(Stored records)
# # # # # # #

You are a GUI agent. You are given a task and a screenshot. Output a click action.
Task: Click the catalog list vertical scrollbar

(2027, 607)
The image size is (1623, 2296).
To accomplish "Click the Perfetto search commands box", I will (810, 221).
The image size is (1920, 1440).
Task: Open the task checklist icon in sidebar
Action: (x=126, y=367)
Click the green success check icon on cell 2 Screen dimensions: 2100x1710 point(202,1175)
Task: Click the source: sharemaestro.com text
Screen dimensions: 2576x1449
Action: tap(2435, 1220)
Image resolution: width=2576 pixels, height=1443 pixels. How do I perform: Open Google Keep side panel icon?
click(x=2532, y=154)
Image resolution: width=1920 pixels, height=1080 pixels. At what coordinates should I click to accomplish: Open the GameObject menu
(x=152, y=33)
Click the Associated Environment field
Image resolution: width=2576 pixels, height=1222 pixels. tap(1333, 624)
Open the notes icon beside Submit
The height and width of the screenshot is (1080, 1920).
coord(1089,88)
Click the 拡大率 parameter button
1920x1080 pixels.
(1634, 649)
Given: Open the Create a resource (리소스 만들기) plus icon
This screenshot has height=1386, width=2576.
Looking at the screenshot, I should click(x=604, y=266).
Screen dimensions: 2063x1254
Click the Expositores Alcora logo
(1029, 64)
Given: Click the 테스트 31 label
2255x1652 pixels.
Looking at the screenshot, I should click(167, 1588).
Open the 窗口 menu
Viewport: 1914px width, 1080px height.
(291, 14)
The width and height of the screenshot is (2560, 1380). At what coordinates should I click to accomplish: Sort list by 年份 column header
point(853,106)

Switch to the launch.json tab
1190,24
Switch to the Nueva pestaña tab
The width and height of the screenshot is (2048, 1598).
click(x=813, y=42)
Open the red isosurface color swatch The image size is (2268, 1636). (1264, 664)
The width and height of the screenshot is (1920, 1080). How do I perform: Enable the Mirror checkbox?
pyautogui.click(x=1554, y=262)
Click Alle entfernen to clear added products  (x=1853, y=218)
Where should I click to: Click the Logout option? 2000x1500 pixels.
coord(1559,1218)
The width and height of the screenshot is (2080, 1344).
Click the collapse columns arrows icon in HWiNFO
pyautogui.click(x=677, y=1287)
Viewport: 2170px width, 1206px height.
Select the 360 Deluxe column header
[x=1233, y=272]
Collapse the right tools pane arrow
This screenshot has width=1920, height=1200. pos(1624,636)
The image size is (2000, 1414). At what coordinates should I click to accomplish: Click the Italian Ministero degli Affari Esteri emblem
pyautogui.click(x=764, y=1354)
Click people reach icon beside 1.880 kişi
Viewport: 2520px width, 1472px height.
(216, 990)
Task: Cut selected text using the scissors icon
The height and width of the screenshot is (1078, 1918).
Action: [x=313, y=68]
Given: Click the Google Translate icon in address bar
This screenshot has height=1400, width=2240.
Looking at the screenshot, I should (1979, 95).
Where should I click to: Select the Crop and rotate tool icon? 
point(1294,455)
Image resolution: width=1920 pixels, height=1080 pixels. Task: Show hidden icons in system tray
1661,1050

# # # # # # #

*WORK TO BE COMPLETED:* Print out all of the data above word for word.

*WRITTEN ANSWER:*
You are a GUI agent. You are given a task and a screenshot. Output a click action.
Task: Click the catalog list vertical scrollbar

(2027, 607)
The image size is (1623, 2296).
To accomplish "Click the Perfetto search commands box", I will (810, 221).
The image size is (1920, 1440).
Task: Open the task checklist icon in sidebar
Action: (x=126, y=367)
Click the green success check icon on cell 2 Screen dimensions: 2100x1710 point(202,1175)
Task: Click the source: sharemaestro.com text
Screen dimensions: 2576x1449
Action: tap(2435, 1220)
Image resolution: width=2576 pixels, height=1443 pixels. How do I perform: Open Google Keep side panel icon?
click(x=2532, y=154)
Image resolution: width=1920 pixels, height=1080 pixels. At what coordinates should I click to accomplish: Open the GameObject menu
(x=152, y=33)
Click the Associated Environment field
Image resolution: width=2576 pixels, height=1222 pixels. tap(1333, 624)
Open the notes icon beside Submit
The height and width of the screenshot is (1080, 1920).
coord(1089,88)
Click the 拡大率 parameter button
1920x1080 pixels.
(1634, 649)
Given: Open the Create a resource (리소스 만들기) plus icon
This screenshot has height=1386, width=2576.
Looking at the screenshot, I should click(x=604, y=266).
Screen dimensions: 2063x1254
Click the Expositores Alcora logo
(1029, 64)
Given: Click the 테스트 31 label
2255x1652 pixels.
Looking at the screenshot, I should click(167, 1588).
Open the 窗口 menu
Viewport: 1914px width, 1080px height.
(291, 14)
The width and height of the screenshot is (2560, 1380). At what coordinates should I click to accomplish: Sort list by 年份 column header
point(853,106)

Switch to the launch.json tab
1190,24
Switch to the Nueva pestaña tab
The width and height of the screenshot is (2048, 1598).
click(x=813, y=42)
Open the red isosurface color swatch The image size is (2268, 1636). (1264, 664)
The width and height of the screenshot is (1920, 1080). How do I perform: Enable the Mirror checkbox?
pyautogui.click(x=1554, y=262)
Click Alle entfernen to clear added products  (x=1853, y=218)
Where should I click to: Click the Logout option? 2000x1500 pixels.
coord(1559,1218)
The width and height of the screenshot is (2080, 1344).
Click the collapse columns arrows icon in HWiNFO
pyautogui.click(x=677, y=1287)
Viewport: 2170px width, 1206px height.
Select the 360 Deluxe column header
[x=1233, y=272]
Collapse the right tools pane arrow
This screenshot has width=1920, height=1200. pos(1624,636)
The image size is (2000, 1414). At what coordinates should I click to accomplish: Click the Italian Ministero degli Affari Esteri emblem
pyautogui.click(x=764, y=1354)
Click people reach icon beside 1.880 kişi
Viewport: 2520px width, 1472px height.
(216, 990)
Task: Cut selected text using the scissors icon
The height and width of the screenshot is (1078, 1918).
Action: [x=313, y=68]
Given: Click the Google Translate icon in address bar
This screenshot has height=1400, width=2240.
Looking at the screenshot, I should (1979, 95).
Where should I click to: Select the Crop and rotate tool icon? 
point(1294,455)
Image resolution: width=1920 pixels, height=1080 pixels. Task: Show hidden icons in system tray
1661,1050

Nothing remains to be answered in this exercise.